Justin Rasmussen didn’t arrive at Grand Canyon University as a well-known name among professional scouts, but after five years of Division 1 soccer, experiences with two established head coaches with ties to Major League Soccer, and plenty of support behind him, the versatile player is ready to show he can make a successful jump to the pro ranks.
Rasmussen is preparing for Tuesday’s 2022 MLS Draft, looking to take what he has learned from the college level and build off of that with a professional franchise. The Las Vegas native recently concluded a five-year career with the Antelopes in the Western Athletic Conference (WAC), registering career-highs in appearances (20), goals (9), and assists (6) under first-year head coach and former MLS player Leonard Griffin.
Rasmussen was moved to a new role under Griffin, seeing ample time as a left wingback in a 3-5-2 formation, a change from his traditional midfield role under legendary collegiate coach and former FC Dallas head coach Schellas Hyndman. The move was one that Rasmussen took full advantage of, one that should benefit him for his future in MLS.
“It was definitely a bit of a change, but I consider myself a versatile player and one that was ready for the opportunity,” Rasmussen told SBI Soccer. “For my first four years I was mainly more of an attacking player, but I feel I had an easy transition to the change. I think it was a good thing in a way because it only got me more prepared for what’s to come in MLS and I think being versatile will only help me earn more chances to play at the next level.”
“We felt as a coaching staff that Justin had a better chance at the next level as an outside back and we already knew he could run for days,” Griffin told SBI. “He wasn’t just able to get upfield and be a threat in the box, but he added that defensive ability to his game and it was really cool to see him grow into that as a senior. As a former left back myself, I was very particular so I always tried my best to help him with any questions he had.”
Rasmussen not only excelled during his senior year individually, but helped Grand Canyon post a 15-4-1 record in Griffin’s first season at the helm. The Antelopes fell just short of a WAC Division title, losing 4-3 in penalty kicks to Seattle University in the Conference Championship before also being ousted in the first round of the NCAA Tournament by the University of Denver.

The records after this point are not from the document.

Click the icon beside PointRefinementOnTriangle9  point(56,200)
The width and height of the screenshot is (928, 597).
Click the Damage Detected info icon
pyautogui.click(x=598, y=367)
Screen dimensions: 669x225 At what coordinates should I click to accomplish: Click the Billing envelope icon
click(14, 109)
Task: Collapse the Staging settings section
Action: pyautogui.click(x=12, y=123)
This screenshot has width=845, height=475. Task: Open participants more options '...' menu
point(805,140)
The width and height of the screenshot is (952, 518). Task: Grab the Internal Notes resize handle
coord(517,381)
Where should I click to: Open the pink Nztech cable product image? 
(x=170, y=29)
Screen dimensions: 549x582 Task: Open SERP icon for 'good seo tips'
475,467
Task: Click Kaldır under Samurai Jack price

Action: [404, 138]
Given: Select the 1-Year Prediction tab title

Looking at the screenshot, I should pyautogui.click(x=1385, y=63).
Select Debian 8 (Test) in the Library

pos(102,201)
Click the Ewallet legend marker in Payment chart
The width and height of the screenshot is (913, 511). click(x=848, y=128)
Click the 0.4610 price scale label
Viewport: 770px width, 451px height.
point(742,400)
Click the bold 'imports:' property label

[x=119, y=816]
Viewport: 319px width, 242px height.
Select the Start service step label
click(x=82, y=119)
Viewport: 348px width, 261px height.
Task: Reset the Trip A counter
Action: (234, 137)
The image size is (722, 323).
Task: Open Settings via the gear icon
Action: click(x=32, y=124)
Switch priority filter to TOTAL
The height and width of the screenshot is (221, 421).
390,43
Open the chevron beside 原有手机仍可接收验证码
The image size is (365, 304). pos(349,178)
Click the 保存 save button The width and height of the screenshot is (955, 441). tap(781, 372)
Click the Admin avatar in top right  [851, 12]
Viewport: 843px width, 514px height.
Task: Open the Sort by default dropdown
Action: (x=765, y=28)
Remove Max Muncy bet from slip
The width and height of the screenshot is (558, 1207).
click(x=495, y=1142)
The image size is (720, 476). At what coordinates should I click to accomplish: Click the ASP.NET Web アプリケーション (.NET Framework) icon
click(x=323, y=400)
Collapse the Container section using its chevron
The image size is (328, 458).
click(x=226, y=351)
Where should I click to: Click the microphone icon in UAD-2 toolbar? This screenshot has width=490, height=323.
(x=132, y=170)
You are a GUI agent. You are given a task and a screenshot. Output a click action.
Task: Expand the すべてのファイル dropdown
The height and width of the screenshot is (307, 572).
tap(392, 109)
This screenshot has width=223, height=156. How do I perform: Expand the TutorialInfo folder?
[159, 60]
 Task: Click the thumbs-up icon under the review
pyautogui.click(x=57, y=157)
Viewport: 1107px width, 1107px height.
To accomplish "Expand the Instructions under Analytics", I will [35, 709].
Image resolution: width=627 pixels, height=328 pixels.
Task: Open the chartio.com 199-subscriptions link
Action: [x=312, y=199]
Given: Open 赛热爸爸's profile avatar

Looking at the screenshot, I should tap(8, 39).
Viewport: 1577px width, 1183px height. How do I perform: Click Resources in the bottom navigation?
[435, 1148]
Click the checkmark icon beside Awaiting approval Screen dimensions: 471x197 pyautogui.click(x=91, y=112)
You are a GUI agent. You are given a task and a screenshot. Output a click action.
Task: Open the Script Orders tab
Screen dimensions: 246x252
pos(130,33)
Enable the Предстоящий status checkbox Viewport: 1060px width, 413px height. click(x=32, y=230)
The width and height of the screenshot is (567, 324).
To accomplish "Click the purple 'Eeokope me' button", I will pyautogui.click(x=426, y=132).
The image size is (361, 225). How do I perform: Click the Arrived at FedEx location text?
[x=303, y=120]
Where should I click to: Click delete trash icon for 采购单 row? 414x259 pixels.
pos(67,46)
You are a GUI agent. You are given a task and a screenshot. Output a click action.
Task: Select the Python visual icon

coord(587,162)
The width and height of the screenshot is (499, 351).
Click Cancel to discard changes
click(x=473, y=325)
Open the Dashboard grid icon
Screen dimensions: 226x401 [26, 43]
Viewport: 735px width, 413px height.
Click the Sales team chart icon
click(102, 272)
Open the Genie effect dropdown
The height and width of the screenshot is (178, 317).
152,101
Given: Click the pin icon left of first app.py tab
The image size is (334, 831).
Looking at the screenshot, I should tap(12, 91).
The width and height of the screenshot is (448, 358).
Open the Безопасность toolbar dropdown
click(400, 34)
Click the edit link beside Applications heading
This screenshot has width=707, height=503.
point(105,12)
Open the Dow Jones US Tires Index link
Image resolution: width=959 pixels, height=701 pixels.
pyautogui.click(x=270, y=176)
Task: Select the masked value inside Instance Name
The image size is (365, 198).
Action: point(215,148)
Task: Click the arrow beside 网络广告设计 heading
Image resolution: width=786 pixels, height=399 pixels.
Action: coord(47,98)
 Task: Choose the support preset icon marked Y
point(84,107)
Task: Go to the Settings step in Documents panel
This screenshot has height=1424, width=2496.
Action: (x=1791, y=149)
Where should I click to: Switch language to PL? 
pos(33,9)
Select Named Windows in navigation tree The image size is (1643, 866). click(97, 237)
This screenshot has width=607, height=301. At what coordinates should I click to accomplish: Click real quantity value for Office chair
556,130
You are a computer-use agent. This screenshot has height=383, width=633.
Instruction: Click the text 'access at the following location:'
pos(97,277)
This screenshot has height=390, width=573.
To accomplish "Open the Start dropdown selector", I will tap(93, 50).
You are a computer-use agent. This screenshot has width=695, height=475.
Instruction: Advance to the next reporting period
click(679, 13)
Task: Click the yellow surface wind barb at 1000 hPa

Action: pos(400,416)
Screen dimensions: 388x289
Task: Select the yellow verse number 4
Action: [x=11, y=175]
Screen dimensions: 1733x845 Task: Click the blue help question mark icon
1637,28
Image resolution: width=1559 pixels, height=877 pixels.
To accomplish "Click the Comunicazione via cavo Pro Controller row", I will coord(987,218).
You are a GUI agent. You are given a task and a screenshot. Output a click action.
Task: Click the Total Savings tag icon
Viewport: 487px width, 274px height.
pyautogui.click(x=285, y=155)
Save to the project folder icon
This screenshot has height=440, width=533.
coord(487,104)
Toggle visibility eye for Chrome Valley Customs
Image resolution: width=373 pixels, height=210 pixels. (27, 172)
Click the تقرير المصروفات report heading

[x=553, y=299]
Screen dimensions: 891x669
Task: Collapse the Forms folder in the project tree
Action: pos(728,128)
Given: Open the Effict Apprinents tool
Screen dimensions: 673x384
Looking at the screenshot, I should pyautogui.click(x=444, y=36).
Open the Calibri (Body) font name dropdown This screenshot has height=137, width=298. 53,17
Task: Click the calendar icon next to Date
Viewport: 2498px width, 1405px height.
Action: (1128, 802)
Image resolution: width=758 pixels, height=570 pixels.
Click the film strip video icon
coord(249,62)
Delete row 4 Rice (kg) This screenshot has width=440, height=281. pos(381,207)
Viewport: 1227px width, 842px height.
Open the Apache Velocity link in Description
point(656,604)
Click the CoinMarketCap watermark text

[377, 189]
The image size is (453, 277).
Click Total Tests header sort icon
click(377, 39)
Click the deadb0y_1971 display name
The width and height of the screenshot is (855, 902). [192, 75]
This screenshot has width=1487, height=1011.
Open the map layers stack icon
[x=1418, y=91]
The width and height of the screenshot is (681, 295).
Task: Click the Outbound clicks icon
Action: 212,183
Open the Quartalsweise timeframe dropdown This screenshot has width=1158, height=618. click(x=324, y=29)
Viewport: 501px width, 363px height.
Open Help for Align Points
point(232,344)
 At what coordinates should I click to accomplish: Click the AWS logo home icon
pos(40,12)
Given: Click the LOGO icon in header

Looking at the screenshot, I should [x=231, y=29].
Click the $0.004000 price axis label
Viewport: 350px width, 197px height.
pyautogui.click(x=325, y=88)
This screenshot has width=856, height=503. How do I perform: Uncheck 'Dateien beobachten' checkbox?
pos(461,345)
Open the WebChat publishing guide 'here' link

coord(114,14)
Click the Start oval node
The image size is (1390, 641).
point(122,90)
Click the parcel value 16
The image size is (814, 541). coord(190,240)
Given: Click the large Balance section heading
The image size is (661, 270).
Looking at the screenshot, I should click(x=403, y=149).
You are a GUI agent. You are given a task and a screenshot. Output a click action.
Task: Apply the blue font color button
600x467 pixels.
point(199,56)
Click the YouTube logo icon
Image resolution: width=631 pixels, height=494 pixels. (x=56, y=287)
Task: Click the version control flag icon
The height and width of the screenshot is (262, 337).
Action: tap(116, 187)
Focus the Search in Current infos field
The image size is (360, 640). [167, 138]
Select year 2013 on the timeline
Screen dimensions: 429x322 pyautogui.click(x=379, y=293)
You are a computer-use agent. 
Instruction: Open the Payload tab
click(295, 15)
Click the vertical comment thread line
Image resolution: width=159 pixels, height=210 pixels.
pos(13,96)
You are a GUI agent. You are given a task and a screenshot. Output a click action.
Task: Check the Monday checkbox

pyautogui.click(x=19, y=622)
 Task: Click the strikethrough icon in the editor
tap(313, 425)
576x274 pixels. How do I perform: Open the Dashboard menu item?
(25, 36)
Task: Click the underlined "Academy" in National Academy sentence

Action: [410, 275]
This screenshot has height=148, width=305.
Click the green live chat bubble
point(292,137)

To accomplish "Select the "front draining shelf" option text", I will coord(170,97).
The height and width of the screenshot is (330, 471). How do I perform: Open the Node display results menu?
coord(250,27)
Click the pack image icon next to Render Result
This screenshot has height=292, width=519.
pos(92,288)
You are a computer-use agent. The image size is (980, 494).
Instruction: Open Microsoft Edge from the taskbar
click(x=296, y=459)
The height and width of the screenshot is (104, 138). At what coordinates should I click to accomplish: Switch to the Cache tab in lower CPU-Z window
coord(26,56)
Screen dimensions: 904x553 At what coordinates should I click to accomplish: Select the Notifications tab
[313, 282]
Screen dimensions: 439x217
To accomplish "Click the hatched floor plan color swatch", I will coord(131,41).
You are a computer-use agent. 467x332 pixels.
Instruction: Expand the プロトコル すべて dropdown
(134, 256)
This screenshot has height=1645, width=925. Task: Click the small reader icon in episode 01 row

Now with his collegiate career behind him, Rasmussen has continued to focus on his role at the next level. A diehard Liverpool fan, the former Bishop Gorman graduate continues to prepare for the MLS Draft, while also watching film on some of his favorite players to sport the red and white of the Merseyside club.
“It’s funny to say, but I do watch a lot of Trent Alexander-Arnold and Andy Robertson because I feel they are so good at doing what they do on the field,” Rasmussen said. “Both of them make it look so easy on the field and Robertson plays a similar role to what I did at GCU. Of course it helps they play for the team I root for, but I feel to get close to that level someday, the best thing to do is scout and try doing what they do on a weekly basis.”
Rasmussen’s early career at GCU allowed him to pick the brain of Hyndman, a head coach with over 35 years of experience at the college level and six years of MLS experience with FC Dallas. The Macao native served as head coach of GCU from 2015-2020, leading the Antelopes to a WAC Championship in 2018 and coaching the youthful Rasmussen for four seasons.
In addition to his relationship with Hyndman, Rasmussen was also able to see the U.S. men’s national team up close at his college campus during Gregg Berhalter’s first camp at USMNT head coach. The USMNT opened its 2019 January camp at GCU’s facilities, providing an opportunity for the Antelopes’ players to learn from some of the rising talents within U.S. Soccer.
Both provided experiences that Rasmussen isn’t planning to forget anytime soon.
“Both of my experiences with Schellas and Leonard have provided great moments for me as a player,” Rasmussen said. “Schellas is a guy who I still connect with often and am always picking his brain for new things. He was a well-drilled coach and I think helped me become a man when I arrived here. Leonard had plenty of experience in MLS and has been a great friend to me during my last year here. I can’t thank both of them enough for the impact they’ve left on me.
“When the USMNT comes into your backyard, it’s always going to be a fun time and it was just really neat to see Gregg begin his ideas with the team” Rasmussen added. “As a player, you get excited watching them practice and see how easily they go through the motions and make everything crisp. It’s helped raise my game and want to be on the same level as that someday.”
Rasmussen’s future as an MLS player is getting set to kick off with the Nevada-based player eager for an opportunity with any of the 28 franchises in the league. After a strong end to his collegiate career at a growing program at GCU, the versatile midfielder/defender not only backs himself to keep developing on the field, but has the backing of Griffin to excel at the next level.
“He’s grinded his way to where he is today,” Griffin said. “If a head coach wants him to play a new position in MLS, I’m sure you will see him put his head down and work hard to make that part of his game. I see a lot of similarities between him and Tristan Blackmon or Chase Gasper, both guys that are hardworking defenders and have great engines in the league. All three are athletic and you need that as a pro player.”